Sleep, trauma, and anxiety

Introduction

Overview

Sleep problems are commonly found in individuals suffering from psychiatric disorders, especially those with anxiety and trauma-based disorders. The most common sleep problems seen in these individuals are insomnia and nightmares. This article will provide a brief review on these psychiatric disorders, including generalized anxiety disorder, panic disorder, social phobia, and posttraumatic stress disorder (PTSD), with a focus on how sleep is affected in these disorders.

Key points

• Anxiety, in its variety of forms, has a significant impact on sleep, producing a range of disturbance with initiation and maintenance of sleep and events such as nightmares, dream enactment, and panic attacks.

• Insomnia and nightmares are also hallmarks of posttraumatic stress disorder, and sleep disturbances are associated with the severity of symptoms and the likelihood of symptom remission at follow-up.

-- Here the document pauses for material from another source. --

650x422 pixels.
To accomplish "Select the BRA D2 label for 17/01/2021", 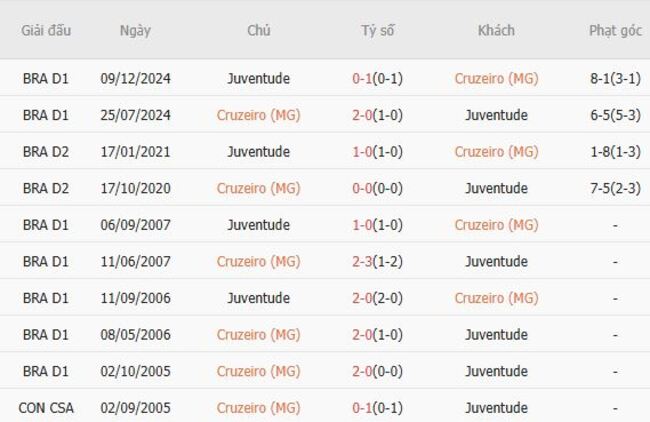I will click(46, 152).
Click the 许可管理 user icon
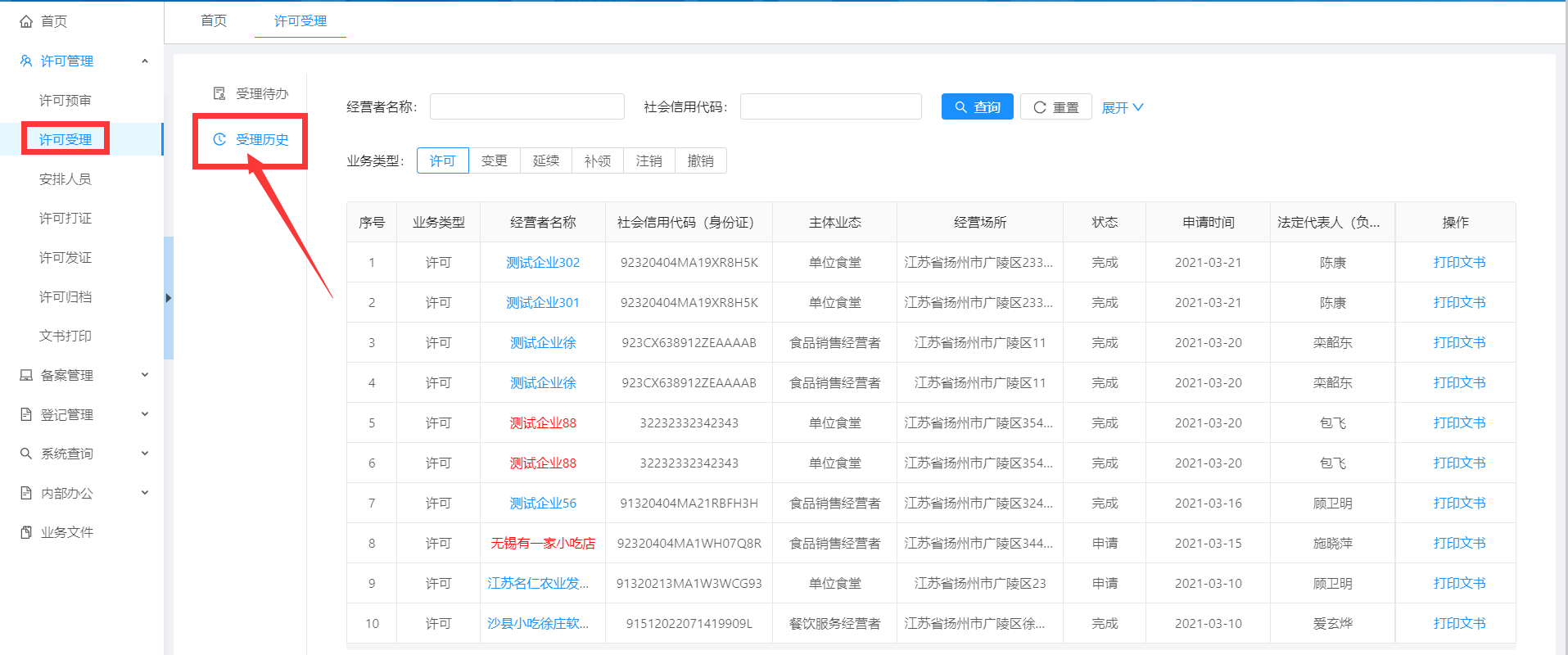1568x655 pixels. point(26,61)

• The management of insomnia in the context of mental disorders rests in large part on successful treatment of the primary condition, with the therapy of the insomnia or nightmares. This is particularly the case for generalized anxiety disorder. Residual sleep problems following treatment are common, especially in posttraumatic stress disorder and panic disorder and will often warrant independent treatment. Sleep-focused therapies only minimally improve anxiety symptoms in patients with and without accompanying anxiety disorders.

• Coadministration of anxiety- and sleep-focused pharmacotherapies in patients with both anxiety and sleep disturbances yield greater resolution of anxiety symptoms than monotherapy for anxiety disorders.

• Nonmedication approaches targeting nightmares in patients with posttraumatic stress disorder have demonstrated benefit in uncontrolled trials but require more rigorous controlled evaluations in different patient populations.

Historical note and terminology

Sigmund Freud was the first to attempt to describe anxiety and trauma "states or “anxiety neurosis"” (17). The Diagnostic and Statistical Manual of Mental Disorders (DSM) made its first classification of anxiety disorders in 1952, followed by a second edition in 1968 that was based on "the best clinical judgment and experience" of a committee and consultants, often utilizing unproved mechanisms in their classification schemes. A move toward a more descriptive classification "validated primarily by follow-up and family studies" was introduced in an article titled “Diagnostic Criteria for Use in Psychiatric Research” (16). This work formed the basis for the development of the third and fourth editions of the Diagnostic and Statistical Manual of Mental Disorders (DSM) (41).” Subsequent editions refined the classifications and diagnostic criteria. In the fifth edition of the Diagnostic and Statistical Manual of Mental Disorders, released in 2013, trauma and stress-based disorders were removed from the anxiety disorders section and given their own designation, highlighting the differences in etiology and symptomatology. In 2022, a text revision was published: DMS 5-TR. This text also defines certain sleep disorders, such as insomnia. The International Classification of Sleep Disorders (ICSD) also defines sleep disorders, with the newest text revision (ICSD-3-TR), providing more detailed diagnostic criteria for these disorders (01).